Output each line of the listing below as a numbered list, omitting blank lines and excluding the pictures.

(Items listed in a dataset)
+--
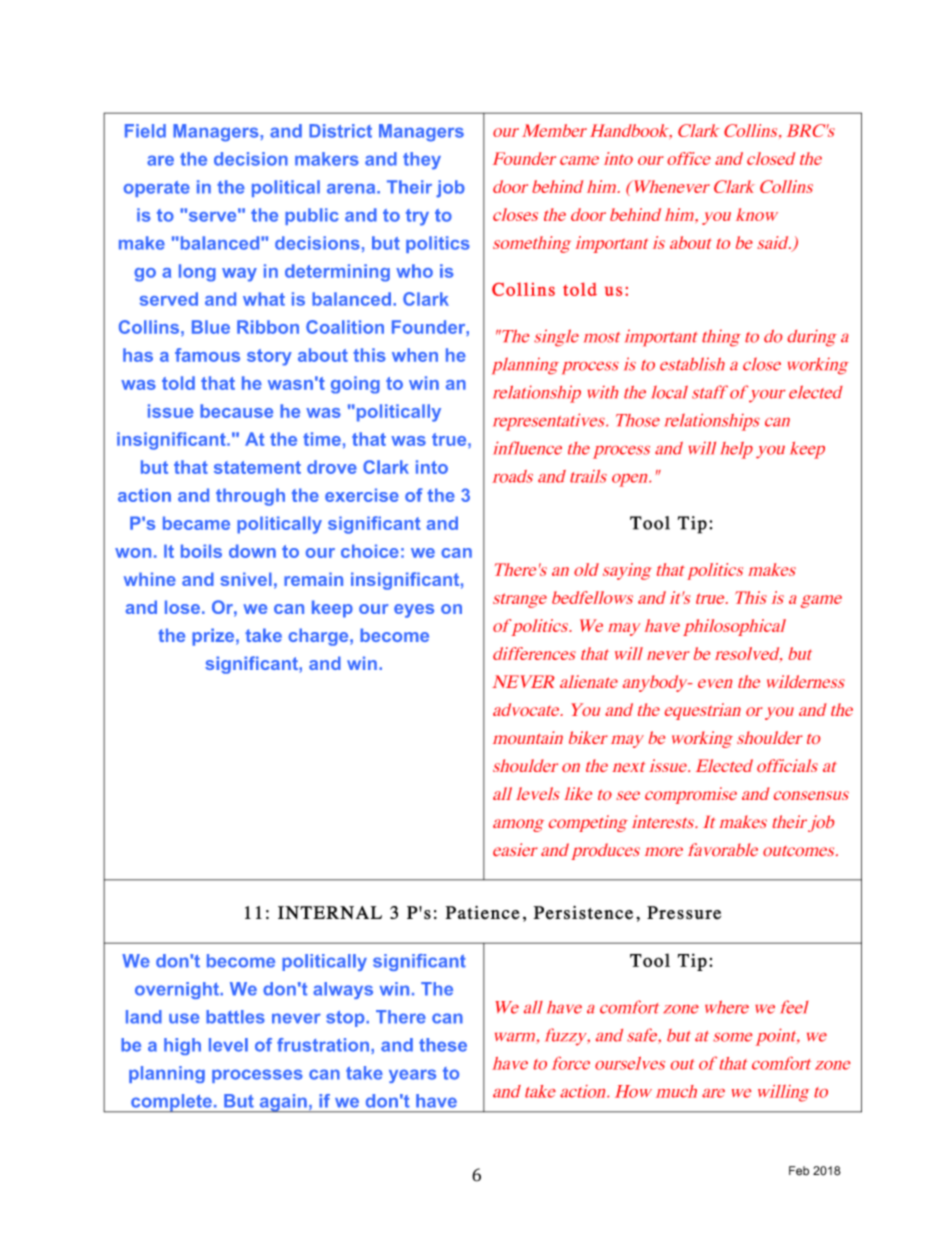  Describe the element at coordinates (414, 271) in the screenshot. I see `who` at that location.
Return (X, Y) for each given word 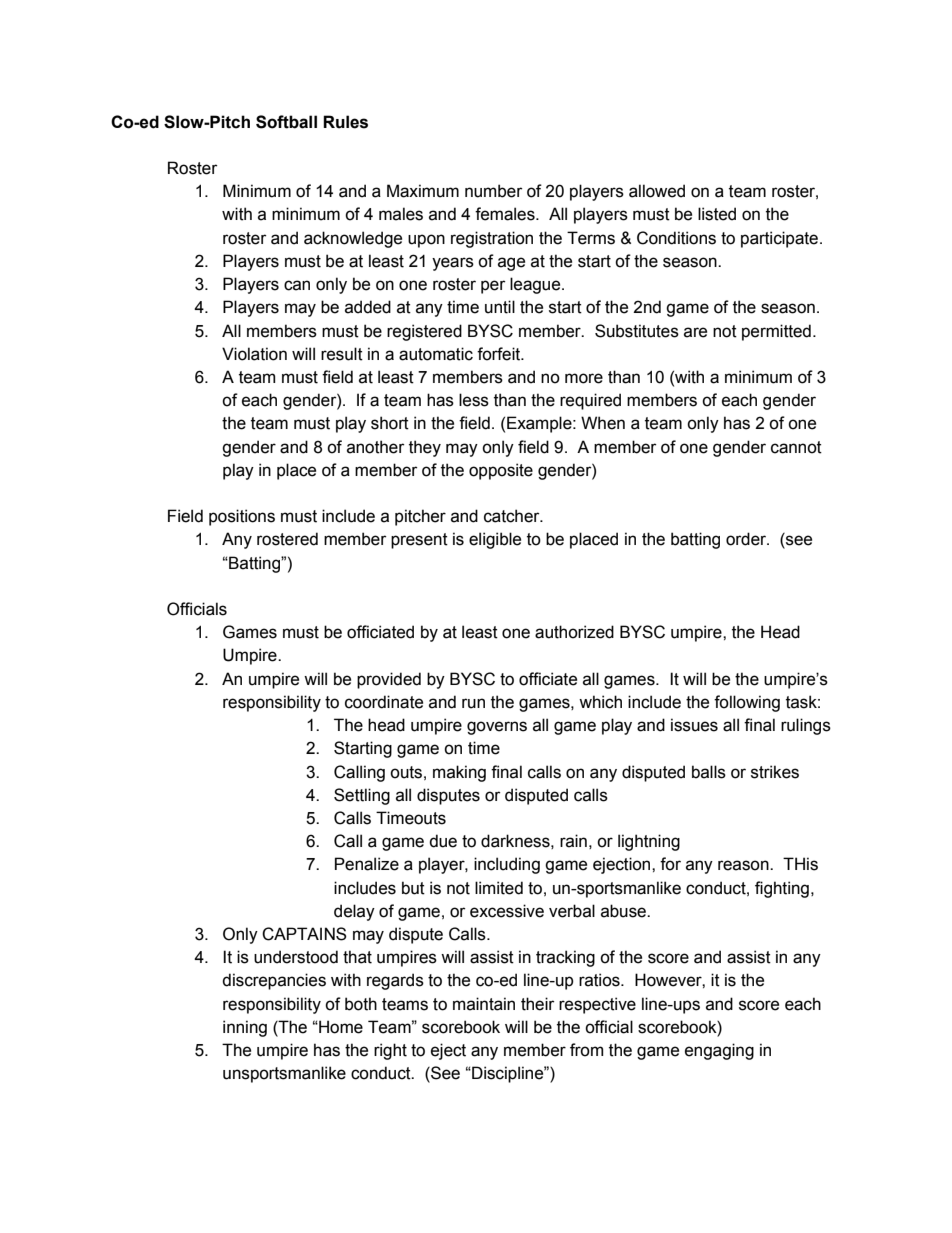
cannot (796, 447)
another (376, 447)
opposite (501, 471)
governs (497, 728)
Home (340, 1027)
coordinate (384, 702)
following (747, 703)
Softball (286, 122)
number (494, 191)
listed (717, 214)
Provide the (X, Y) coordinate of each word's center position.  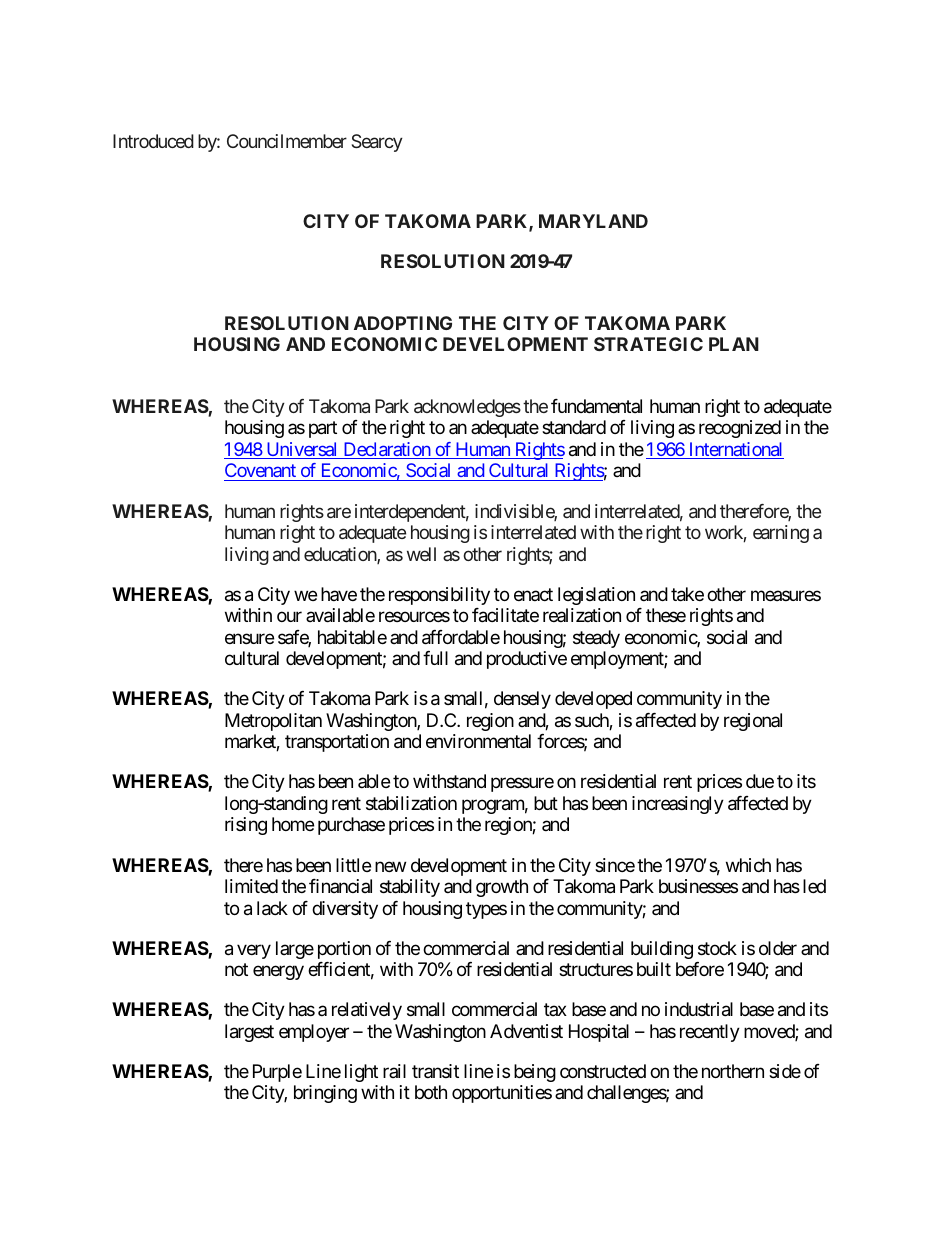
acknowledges (467, 408)
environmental (478, 741)
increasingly (678, 805)
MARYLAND (593, 221)
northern (733, 1071)
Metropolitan (273, 722)
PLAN (734, 344)
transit (435, 1071)
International (735, 450)
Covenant (261, 472)
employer (314, 1033)
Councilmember (287, 141)
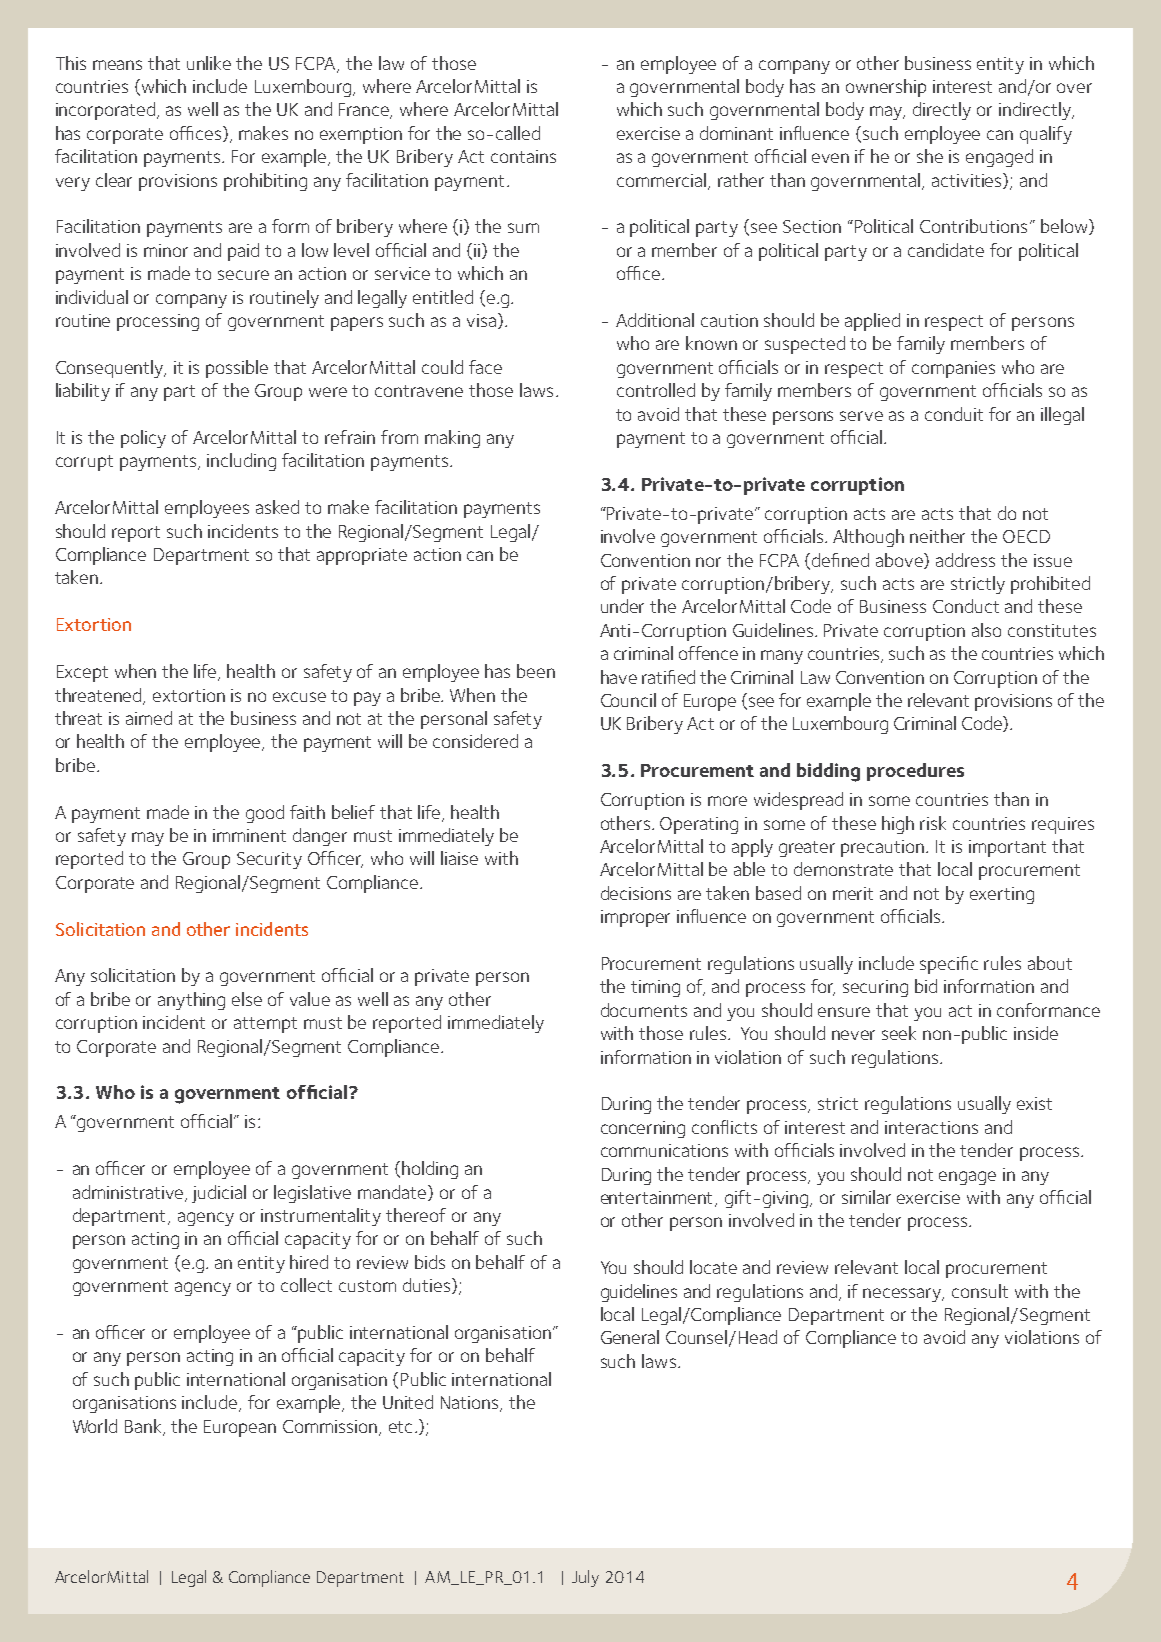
+--
**Solution to this exercise**:
1.   Describe the element at coordinates (414, 271) in the screenshot. I see `who` at that location.
2. Return (X, Y) for each given word 
3. cannot (796, 447)
4. another (376, 447)
5. opposite (501, 471)
6. governs (497, 728)
7. Home (340, 1027)
8. coordinate (384, 702)
9. following (747, 703)
10. Softball (286, 122)
11. number (494, 191)
12. listed (717, 214)
13. Provide the (X, Y) coordinate of each word's center position.  
14. acknowledges (467, 408)
15. environmental (478, 741)
16. increasingly (678, 805)
17. MARYLAND (593, 221)
18. northern (733, 1071)
19. Metropolitan (273, 722)
20. PLAN (734, 344)
21. transit (435, 1071)
22. International (735, 450)
23. Covenant (261, 472)
24. employer (314, 1033)
25. Councilmember (287, 141)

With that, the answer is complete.